Methods for inhibiting cardiac pai-1

The invention relates to methods of inhibiting PAI-1 by administering a PAI-1 antagonist.

Cardiovascular disease is the leading cause of death in patients with type 2 diabetes. While the correlation between type 2 diabetes and cardiovascular disease stems in part from common risk factors such as obesity, they are also related to one another by the plasminogen activator inhibitor type-1 (PAI-1) pathway.

PAI-1 inhibits plasminogen activators (PA), such as t-PA and u-PA, which convert plasminogen to plasmin. Then, plasmin dissolves the clotting agent fibrin by a process called fibrinolysis. Thus, PAI-1 inhibits fibrinolysis. Sobel, “The Potential Influence of Insulin and Plasminogen Activator Inhibitor Type 1 on the Formation of Vulnerable Atherosclerotic Plaques Associated with Type 2 Diabetes,” Proceedings of the Association of American Physicians, 111(4): 313-18 (1999). When PAI-1 is over-expressed, these clotting agents can accumulate, resulting in accumulation of fibrin and consequently fibrosis. Furumoto et al., “Loss of insulin receptor substrate-1 signaling induces the cardiovascular and proteo(fibrino)lytic system derangements typical of insulin resistance,” Coronary Artery Disease 16(2): 117-23 (2005).
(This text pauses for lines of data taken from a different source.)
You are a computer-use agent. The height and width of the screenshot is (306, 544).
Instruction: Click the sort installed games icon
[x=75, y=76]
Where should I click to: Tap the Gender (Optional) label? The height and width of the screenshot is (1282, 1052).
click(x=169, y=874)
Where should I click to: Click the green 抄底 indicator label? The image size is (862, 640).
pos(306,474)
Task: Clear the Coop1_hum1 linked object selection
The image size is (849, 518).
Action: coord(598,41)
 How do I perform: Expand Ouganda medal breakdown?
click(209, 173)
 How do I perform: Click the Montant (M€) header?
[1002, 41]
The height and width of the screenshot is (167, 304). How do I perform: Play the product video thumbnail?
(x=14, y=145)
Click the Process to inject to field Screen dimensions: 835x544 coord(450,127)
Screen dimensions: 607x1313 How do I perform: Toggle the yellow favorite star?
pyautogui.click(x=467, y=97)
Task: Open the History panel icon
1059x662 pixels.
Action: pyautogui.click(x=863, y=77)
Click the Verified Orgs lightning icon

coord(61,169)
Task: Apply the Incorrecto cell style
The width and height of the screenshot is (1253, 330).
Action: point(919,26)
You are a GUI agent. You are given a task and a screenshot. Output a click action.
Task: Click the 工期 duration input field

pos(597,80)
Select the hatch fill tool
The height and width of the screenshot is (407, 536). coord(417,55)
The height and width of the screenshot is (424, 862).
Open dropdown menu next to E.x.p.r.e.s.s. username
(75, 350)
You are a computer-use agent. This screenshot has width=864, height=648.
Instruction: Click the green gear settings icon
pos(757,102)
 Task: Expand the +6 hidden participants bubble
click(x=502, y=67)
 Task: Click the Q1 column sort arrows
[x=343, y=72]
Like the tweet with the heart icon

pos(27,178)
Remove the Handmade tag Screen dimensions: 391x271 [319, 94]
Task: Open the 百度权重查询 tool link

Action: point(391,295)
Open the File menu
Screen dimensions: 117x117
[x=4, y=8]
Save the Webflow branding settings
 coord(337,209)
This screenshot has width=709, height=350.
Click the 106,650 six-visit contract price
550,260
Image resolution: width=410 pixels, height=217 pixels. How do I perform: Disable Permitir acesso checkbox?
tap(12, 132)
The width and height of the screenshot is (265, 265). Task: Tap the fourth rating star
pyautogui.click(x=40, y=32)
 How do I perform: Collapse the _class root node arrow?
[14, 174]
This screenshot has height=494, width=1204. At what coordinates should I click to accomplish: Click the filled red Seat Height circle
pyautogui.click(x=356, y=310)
Because PAI-1 expression is increased by high levels of insulin, patients with hyperinsulinemea have a high risk for cardiovascular disease, including both myocardial infarction as well as diastolic dysfunction. See Furumoto et al.; and Sobel, “The Potential Influence of Insulin and Plasminogen Activator Inhibitor Type 1 on the Formation of Vulnerable Atherosclerotic Plaques Associated with Type 2 Diabetes,” Proceedings of the Association of American Physicians, 111(4): 313-18 (1999). Over-expression of PAI-1 in vessel walls can precipitate the formation of plaques vulnerable to rupture. See Sobel, et al., “Intramural Plasminogen Activator Inhibitor Type-1 and Coronary Atherosclerosis,” Arterioscler Thromb Vasc Biol., 1979-89 (2003). Increased PAI-1 expression in the heart has been associated with altered ventricular remodeling, heart failure, and both increased and decreased cardiac fibrosis depending on the extent of concomitant activation of macrophages.

Known pharmaceutical treatments for type 2 diabetes include insulin sensitizers such as biguanides (e.g., metformin) and thiazolidinediones (TZDs). Metformin also confers cardiovascular benefits by lowering PAI-1 levels in the blood and improving fibrinolysis. See, e.g., U.S. Pat. Nos. 6,693,094; 5,814,670; and 6,951,890. However, because metformin carries a perceived risk of lactic acidosis, metformin is contraindicated in patients with congestive heart failure.

Because insulin resistance is often a precursor to diabetes, and consequently cardiovascular disease, there is a need to prevent cardiovascular disease in insulin resistant patients. The invention provides this and other applications of cardiac PAI-1 inhibition.

In one embodiment, the invention provides methods for inhibiting cardiac PAI-1 by administering a PAI-1 antagonist. Cardiac PAI-1 refers specifically to PAI-1 expressed by and/or accumulated in cardiac tissue. These methods recognize the discovery that PAI-1 is over-expressed by and/or accumulates in cardiac tissue. In particular, it is discovered that cardiac PAI-1 content increases in response to age, insulin resistance, and myocardial infarction. Without being bound by theory, it is believed that inhibition of cardiac PAI-1 decreases the risk for cardiovascular disease by reducing cardiac PAI-1 levels or preventing an increase in cardiac PAI-1 levels.

Inhibiting cardiac PAI-1 can be accomplished by any one or more of numerous strategies. Exemplary strategies include, but are not limited to, inhibiting cardiac PAI-1 expression, inhibiting cardiac PAI-1 accumulation, inhibiting the binding of cardiac PAI-1 to one or more of its targets, and inhibiting the ability of cardiac PAI-1 to affect one or more of its targets.